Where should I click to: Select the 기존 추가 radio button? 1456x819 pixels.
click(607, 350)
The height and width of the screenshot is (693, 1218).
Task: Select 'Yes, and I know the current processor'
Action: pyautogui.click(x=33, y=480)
+ + + +
- **GOAL OF THE EXERCISE**: Print the data above word for word, keeping every line as it stands.

- **WRITTEN SOLUTION**:
Where should I click to: Select the 기존 추가 radio button? 1456x819 pixels.
click(607, 350)
The height and width of the screenshot is (693, 1218).
Task: Select 'Yes, and I know the current processor'
Action: pyautogui.click(x=33, y=480)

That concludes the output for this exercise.